INSTRUCTION: Output every non-blank line of the material below as a Markdown table with the columns "Row" and "Line", numbering the rows in order. Leave the pictures out.

RECORDS PROVIDED:
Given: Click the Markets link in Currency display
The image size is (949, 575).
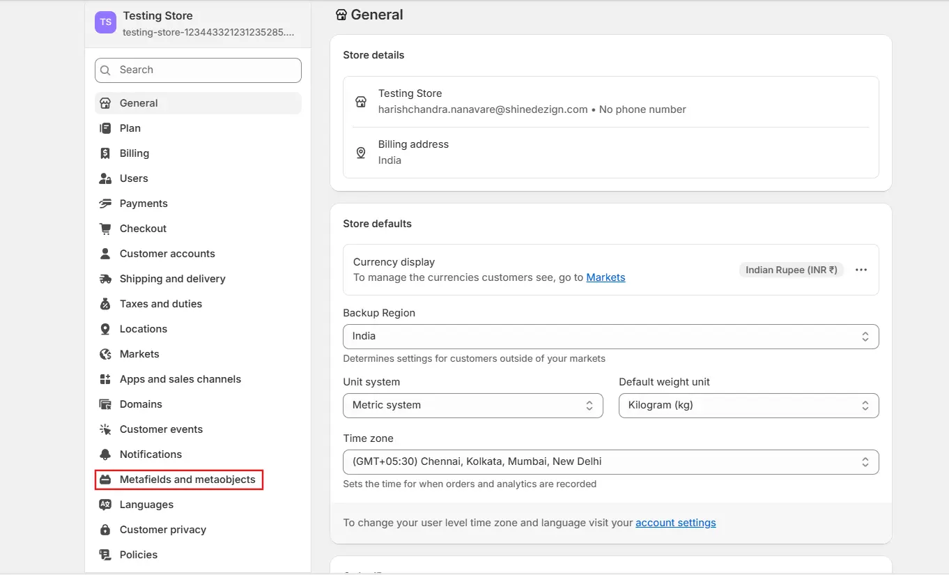Looking at the screenshot, I should point(605,277).
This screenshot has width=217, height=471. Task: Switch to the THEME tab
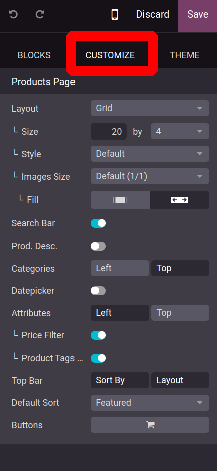click(184, 55)
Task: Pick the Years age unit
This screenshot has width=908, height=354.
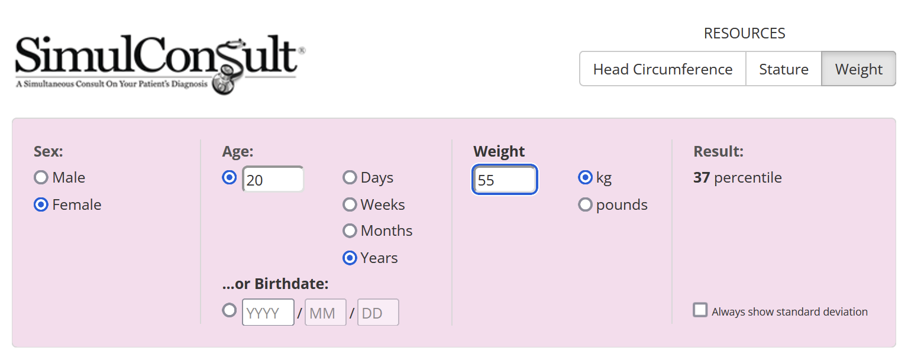Action: 350,258
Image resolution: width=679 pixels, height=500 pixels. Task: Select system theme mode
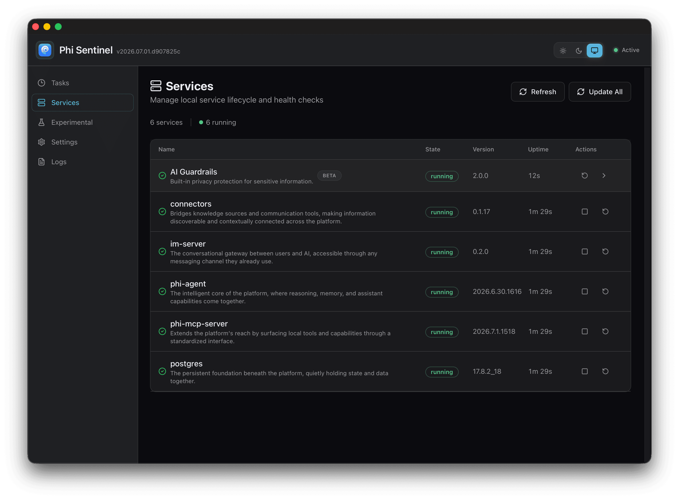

FINAL RESULT:
| Row | Line |
|---|---|
| 1 | Given: Click the Markets link in Currency display |
| 2 | The image size is (949, 575). |
| 3 | Looking at the screenshot, I should point(605,277). |
| 4 | This screenshot has width=217, height=471. Task: Switch to the THEME tab |
| 5 | click(184, 55) |
| 6 | Task: Pick the Years age unit |
| 7 | This screenshot has width=908, height=354. |
| 8 | Action: 350,258 |
| 9 | Image resolution: width=679 pixels, height=500 pixels. Task: Select system theme mode |